- Task details -
Transcribe the tail of the listing: start at the line containing "Categories (154, 1674)" and stop after the last line, keeping every character as is and adding nothing.

- Source data -
——

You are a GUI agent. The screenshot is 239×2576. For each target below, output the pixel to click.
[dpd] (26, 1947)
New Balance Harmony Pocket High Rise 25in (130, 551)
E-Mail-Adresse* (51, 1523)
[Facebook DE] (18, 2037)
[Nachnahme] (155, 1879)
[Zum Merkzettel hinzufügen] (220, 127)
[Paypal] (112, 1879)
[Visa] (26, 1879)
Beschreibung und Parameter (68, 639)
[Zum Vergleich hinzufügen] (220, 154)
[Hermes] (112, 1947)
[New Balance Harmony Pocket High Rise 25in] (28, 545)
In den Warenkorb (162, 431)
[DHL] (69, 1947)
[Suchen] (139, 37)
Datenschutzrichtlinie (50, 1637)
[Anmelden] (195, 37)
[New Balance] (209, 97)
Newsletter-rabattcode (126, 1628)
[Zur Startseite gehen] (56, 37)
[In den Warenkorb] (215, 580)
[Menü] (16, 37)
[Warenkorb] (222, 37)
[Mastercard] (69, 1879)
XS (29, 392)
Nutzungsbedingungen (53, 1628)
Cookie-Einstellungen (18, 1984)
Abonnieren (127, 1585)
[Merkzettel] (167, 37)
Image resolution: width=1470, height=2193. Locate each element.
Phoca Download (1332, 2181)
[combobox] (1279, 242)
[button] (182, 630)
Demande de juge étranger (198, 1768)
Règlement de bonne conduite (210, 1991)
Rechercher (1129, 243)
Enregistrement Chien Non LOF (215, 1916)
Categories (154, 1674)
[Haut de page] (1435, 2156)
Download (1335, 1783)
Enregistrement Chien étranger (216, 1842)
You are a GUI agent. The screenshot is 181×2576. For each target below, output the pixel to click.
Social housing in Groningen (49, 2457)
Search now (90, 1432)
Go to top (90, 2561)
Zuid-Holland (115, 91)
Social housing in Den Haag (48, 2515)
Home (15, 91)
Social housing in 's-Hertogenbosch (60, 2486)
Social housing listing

——

- Finished task -
Categories (154, 1674)
[Haut de page] (1435, 2156)
Download (1335, 1783)
Enregistrement Chien étranger (216, 1842)
You are a GUI agent. The screenshot is 181×2576. For each target below, output the pixel to click.
Social housing in Groningen (49, 2457)
Search now (90, 1432)
Go to top (90, 2561)
Zuid-Holland (115, 91)
Social housing in Den Haag (48, 2515)
Home (15, 91)
Social housing in 's-Hertogenbosch (60, 2486)
Social housing listing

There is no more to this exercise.